What are the chances that my newly diagnosed vasculitis will relapse?

It can be hard to determine relapses in eosinophilic granulomatosis with polyangiitis (Churg-Strauss) (EGPA). A return of sinus symptoms and asthma is very common, but these may not represent active vasculitis. These symptoms may require treatment with prednisone and are commonly the rate-limiting features in being able to reduce the prednisone dose in EGPA. Relapses of vasculitis in EGPA are less common and have been reported in ranges from 10-30%.

In Eosinophilic Granulomatosis with Polyangiitis (Churg-Strauss) do increases in the eosinophil count predict relapse?

We do not have very good data to tell us what the most reliable markers of disease activity or predictors of relapse in eosinophilic granulomatosis with polyangiitis (Churg-Strauss) (EGPA) are. Eosinophils are one of the subtypes of white blood cells and the level of eosinophils can be measured in the blood. In addition to a careful clinical evaluation, the eosinophil count and other markers of inflammation such as the erythrocyte sedimentation rate (ESR, sed rate) and C-reactive protein (CRP) are usually followed in patients with EGPA. In patients with EGPA who have positive ANCA assays, we also monitor the ANCA level (MPO-ANCA). Some patients with EGPA have elevated IgE levels at the beginning of their disease. In these patients IgE levels can be useful in follow-up to help predict relapse.

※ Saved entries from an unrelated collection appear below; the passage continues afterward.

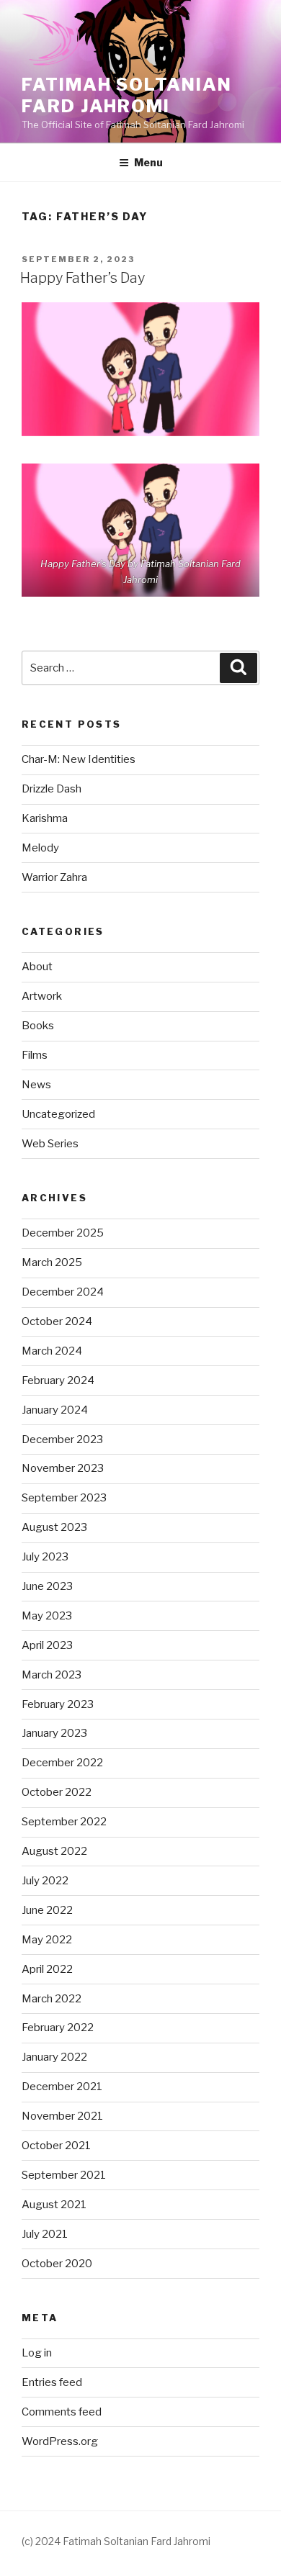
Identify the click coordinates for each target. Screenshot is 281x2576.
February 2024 (58, 1380)
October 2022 (57, 1792)
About (37, 966)
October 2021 (56, 2145)
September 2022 (64, 1821)
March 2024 (52, 1351)
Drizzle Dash (51, 788)
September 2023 (64, 1497)
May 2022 (47, 1939)
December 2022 (62, 1762)
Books (38, 1025)
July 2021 (45, 2234)
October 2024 (57, 1321)
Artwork (42, 996)
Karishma (45, 818)
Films (35, 1055)
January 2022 (54, 2057)
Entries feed (52, 2382)
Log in (37, 2352)
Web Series (50, 1143)
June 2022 (47, 1910)
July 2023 (45, 1556)
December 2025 (63, 1232)
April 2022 (47, 1969)
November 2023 (63, 1468)
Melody (40, 847)
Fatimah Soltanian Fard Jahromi (127, 95)
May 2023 (47, 1615)
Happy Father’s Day (82, 277)
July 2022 (45, 1880)
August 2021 (54, 2204)
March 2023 (51, 1674)
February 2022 (58, 2027)
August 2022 (54, 1851)
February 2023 (58, 1704)
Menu (148, 162)
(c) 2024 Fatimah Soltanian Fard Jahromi (116, 2541)
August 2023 (54, 1527)
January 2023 (54, 1733)
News (36, 1084)
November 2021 (62, 2116)
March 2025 (52, 1262)
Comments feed (62, 2411)
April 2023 (47, 1645)
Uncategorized (58, 1114)
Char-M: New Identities (78, 759)
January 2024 (55, 1410)
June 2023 (47, 1586)
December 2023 (62, 1439)
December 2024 (63, 1291)
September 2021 (64, 2175)
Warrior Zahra (54, 877)
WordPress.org (60, 2441)
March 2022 (51, 1998)
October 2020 (57, 2263)
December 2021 (62, 2086)
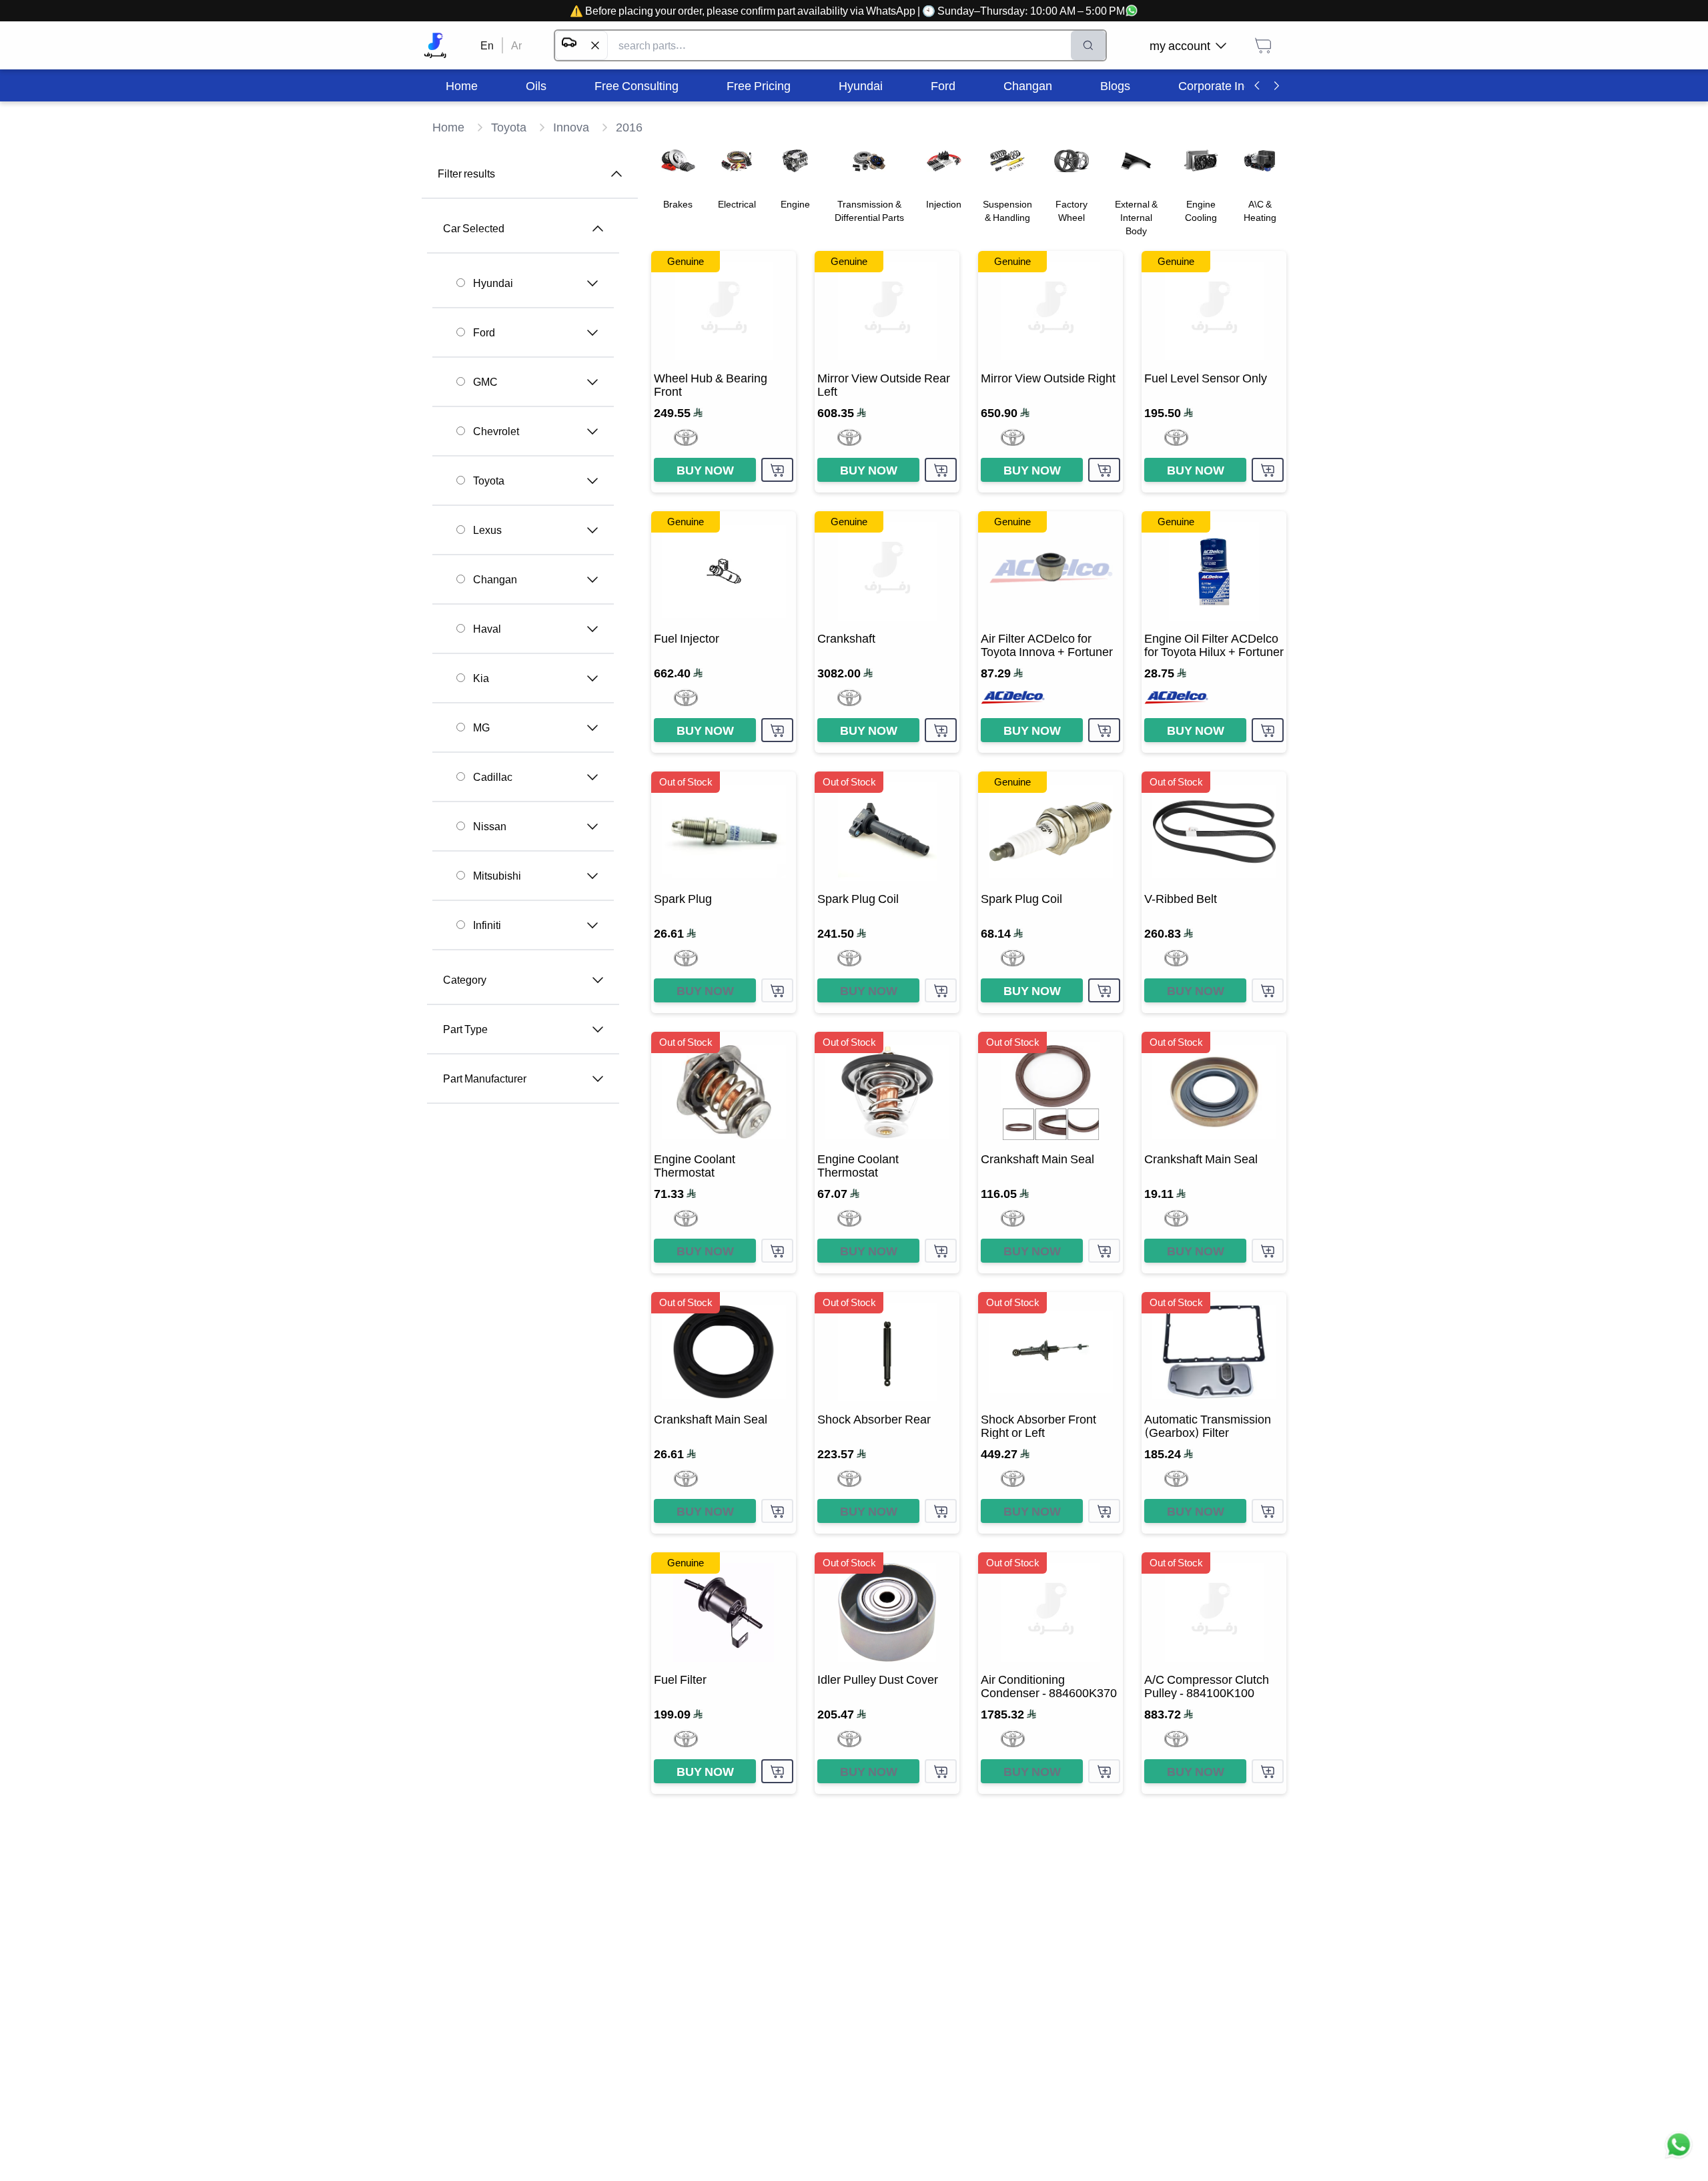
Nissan (489, 826)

Disease activity is absent in most patients with EGPA when eosinophil levels are low. Prednisone suppresses eosinophil counts quickly and effectively. Therefore, eosinophil counts may drop faster than disease activity disappears. On the other hand, when disease activity recurs, this is usually associated with - or preceded by - increases in eosinophil counts. If increasing eosinophil counts are not addressed by changes in therapy, worsening disease activity often follows.